**Task objective**
Which lines run from the line with "Choose userFOV from the dropdown list" through the line with "Task: Click the reply" in the entries below? Print them exactly, both ends included, and nothing more.

**Information shown**
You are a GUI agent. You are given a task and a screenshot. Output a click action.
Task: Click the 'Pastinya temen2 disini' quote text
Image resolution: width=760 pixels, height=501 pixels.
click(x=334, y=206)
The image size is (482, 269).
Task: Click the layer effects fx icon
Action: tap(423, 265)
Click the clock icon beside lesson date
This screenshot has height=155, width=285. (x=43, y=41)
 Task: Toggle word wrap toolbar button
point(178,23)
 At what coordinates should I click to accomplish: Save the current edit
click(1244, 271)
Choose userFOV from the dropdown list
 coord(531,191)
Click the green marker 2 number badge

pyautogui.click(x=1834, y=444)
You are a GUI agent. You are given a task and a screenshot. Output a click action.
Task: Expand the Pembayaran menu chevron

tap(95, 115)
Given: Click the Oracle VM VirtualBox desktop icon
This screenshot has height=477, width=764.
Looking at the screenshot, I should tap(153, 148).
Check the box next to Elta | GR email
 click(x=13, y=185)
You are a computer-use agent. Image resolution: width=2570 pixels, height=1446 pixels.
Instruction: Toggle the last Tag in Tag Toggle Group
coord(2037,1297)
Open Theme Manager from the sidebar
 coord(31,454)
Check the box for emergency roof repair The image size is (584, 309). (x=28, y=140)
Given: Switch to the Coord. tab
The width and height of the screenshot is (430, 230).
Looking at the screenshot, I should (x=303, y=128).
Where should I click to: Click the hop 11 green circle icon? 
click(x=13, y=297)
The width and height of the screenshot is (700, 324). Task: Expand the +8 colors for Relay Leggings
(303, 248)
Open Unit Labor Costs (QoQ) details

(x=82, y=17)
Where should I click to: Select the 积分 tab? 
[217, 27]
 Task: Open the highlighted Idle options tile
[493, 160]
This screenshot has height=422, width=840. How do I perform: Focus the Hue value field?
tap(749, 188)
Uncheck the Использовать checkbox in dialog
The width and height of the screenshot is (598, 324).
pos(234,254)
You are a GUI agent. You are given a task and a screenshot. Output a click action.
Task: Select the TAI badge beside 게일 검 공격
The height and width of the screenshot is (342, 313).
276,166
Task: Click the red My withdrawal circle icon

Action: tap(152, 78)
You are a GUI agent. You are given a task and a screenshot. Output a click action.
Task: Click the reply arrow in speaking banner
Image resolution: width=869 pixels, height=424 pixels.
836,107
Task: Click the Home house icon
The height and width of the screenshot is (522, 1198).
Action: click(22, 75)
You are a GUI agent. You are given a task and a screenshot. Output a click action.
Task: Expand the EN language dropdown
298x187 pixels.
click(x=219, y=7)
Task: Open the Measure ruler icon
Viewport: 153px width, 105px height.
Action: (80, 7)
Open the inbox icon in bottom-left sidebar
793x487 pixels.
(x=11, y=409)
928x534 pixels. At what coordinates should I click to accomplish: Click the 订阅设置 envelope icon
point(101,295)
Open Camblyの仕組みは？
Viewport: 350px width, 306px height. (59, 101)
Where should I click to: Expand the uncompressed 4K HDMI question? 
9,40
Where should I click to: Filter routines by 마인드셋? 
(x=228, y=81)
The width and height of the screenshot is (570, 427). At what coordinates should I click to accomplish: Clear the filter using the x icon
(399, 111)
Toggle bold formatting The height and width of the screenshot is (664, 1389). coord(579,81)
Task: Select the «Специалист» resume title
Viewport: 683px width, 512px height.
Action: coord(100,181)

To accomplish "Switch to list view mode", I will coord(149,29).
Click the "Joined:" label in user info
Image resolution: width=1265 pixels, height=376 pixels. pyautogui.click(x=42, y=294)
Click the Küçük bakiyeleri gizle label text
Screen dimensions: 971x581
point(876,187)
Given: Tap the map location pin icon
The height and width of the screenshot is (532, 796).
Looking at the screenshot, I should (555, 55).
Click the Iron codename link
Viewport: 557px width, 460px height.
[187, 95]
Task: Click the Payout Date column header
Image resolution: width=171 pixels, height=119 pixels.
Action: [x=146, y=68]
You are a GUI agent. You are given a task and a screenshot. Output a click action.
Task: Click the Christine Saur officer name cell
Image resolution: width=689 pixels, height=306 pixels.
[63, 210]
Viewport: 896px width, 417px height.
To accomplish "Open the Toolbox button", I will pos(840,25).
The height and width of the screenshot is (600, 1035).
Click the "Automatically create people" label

**Output of the task**
Choose userFOV from the dropdown list
 coord(531,191)
Click the green marker 2 number badge

pyautogui.click(x=1834, y=444)
You are a GUI agent. You are given a task and a screenshot. Output a click action.
Task: Expand the Pembayaran menu chevron

tap(95, 115)
Given: Click the Oracle VM VirtualBox desktop icon
This screenshot has height=477, width=764.
Looking at the screenshot, I should tap(153, 148).
Check the box next to Elta | GR email
 click(x=13, y=185)
You are a computer-use agent. Image resolution: width=2570 pixels, height=1446 pixels.
Instruction: Toggle the last Tag in Tag Toggle Group
coord(2037,1297)
Open Theme Manager from the sidebar
 coord(31,454)
Check the box for emergency roof repair The image size is (584, 309). (x=28, y=140)
Given: Switch to the Coord. tab
The width and height of the screenshot is (430, 230).
Looking at the screenshot, I should (x=303, y=128).
Where should I click to: Click the hop 11 green circle icon? 
click(x=13, y=297)
The width and height of the screenshot is (700, 324). Task: Expand the +8 colors for Relay Leggings
(303, 248)
Open Unit Labor Costs (QoQ) details

(x=82, y=17)
Where should I click to: Select the 积分 tab? 
[217, 27]
 Task: Open the highlighted Idle options tile
[493, 160]
This screenshot has height=422, width=840. How do I perform: Focus the Hue value field?
tap(749, 188)
Uncheck the Использовать checkbox in dialog
The width and height of the screenshot is (598, 324).
pos(234,254)
You are a GUI agent. You are given a task and a screenshot. Output a click action.
Task: Select the TAI badge beside 게일 검 공격
The height and width of the screenshot is (342, 313).
276,166
Task: Click the red My withdrawal circle icon

Action: tap(152, 78)
You are a GUI agent. You are given a task and a screenshot. Output a click action.
Task: Click the reply arrow in speaking banner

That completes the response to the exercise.